A Math Teacher’s Reflection
By Brandi Pope

Featured Post
Brandi Pope

Brandi Pope teaches sixth grade math a Muller Road Middle School in Blythewood, SC.

When I was asked to participate in the Mathematics Design Collaborative training, I did not know what to expect. I didn’t know if I was ready or how MDC would fit into how I currently teach math. I showed up with an open mind, and within 30 minutes, I was pleased to realize that MDC is a best teaching practice.

MDC focuses on formative assessment through higher order questioning.  It provides students with engaging tasks incorporating rigor while providing individualized support. For the teachers, the lessons help guide you through not only how to administer high-quality formative assessment in real classrooms, but more importantly, how to utilize the results you get from the formative assessment task.
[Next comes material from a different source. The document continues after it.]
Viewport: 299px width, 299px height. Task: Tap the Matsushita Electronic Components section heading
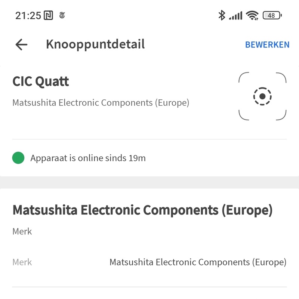[x=142, y=210]
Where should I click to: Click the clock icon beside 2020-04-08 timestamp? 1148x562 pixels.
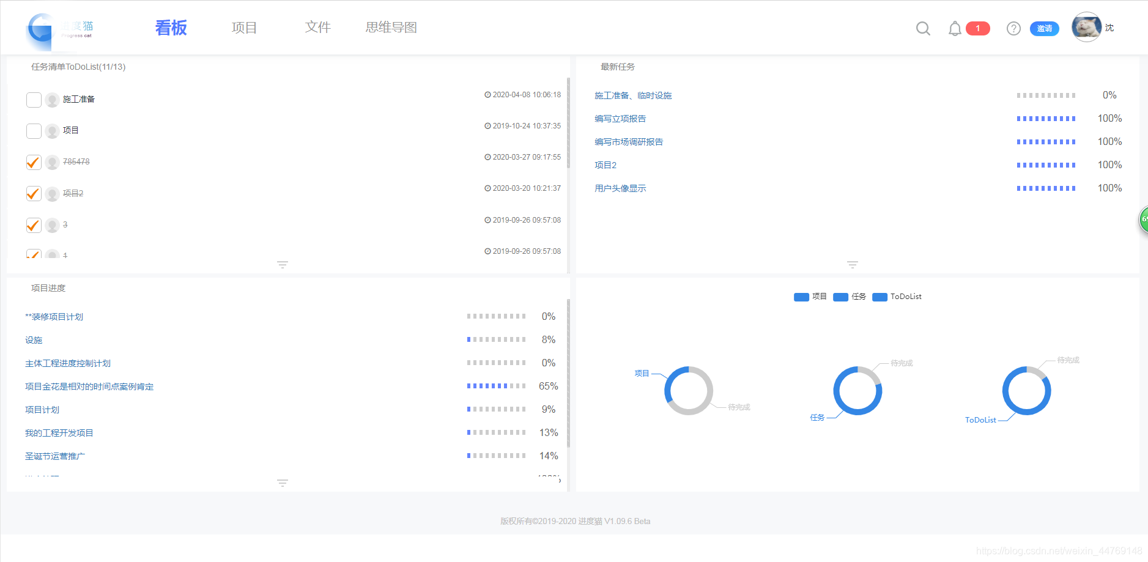pos(486,94)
This is my seventh year teaching in our district. What I loved about the training was how easily the connections were made between my work in the elementary classroom and the concepts driving an MDC classroom. In elementary school, we focus heavily on incorporating levels of questioning, mathematical reasoning and the ability to apply mathematics in real-world situations through AVID training, as well as training provided by Carol Sample and Elizabeth Waters.

I feel like MDC takes that training a step further by showing teachers how to use formative assessment to drive instruction, increase student engagement and individualize lessons, all while not increasing our prep time, but instead teaching us how to use our teaching time more efficiently. 

“Aha” Moments

​My big “aha” moments:

1. It is what happens after the formative assessment that is most important.

2. There is a distinction between re-teaching a student and the re-engagement of a student.

3. Enrichment activities are a must.

4. Identifying when to re-teach and when to re-engage is key to ensuring the success of our kids.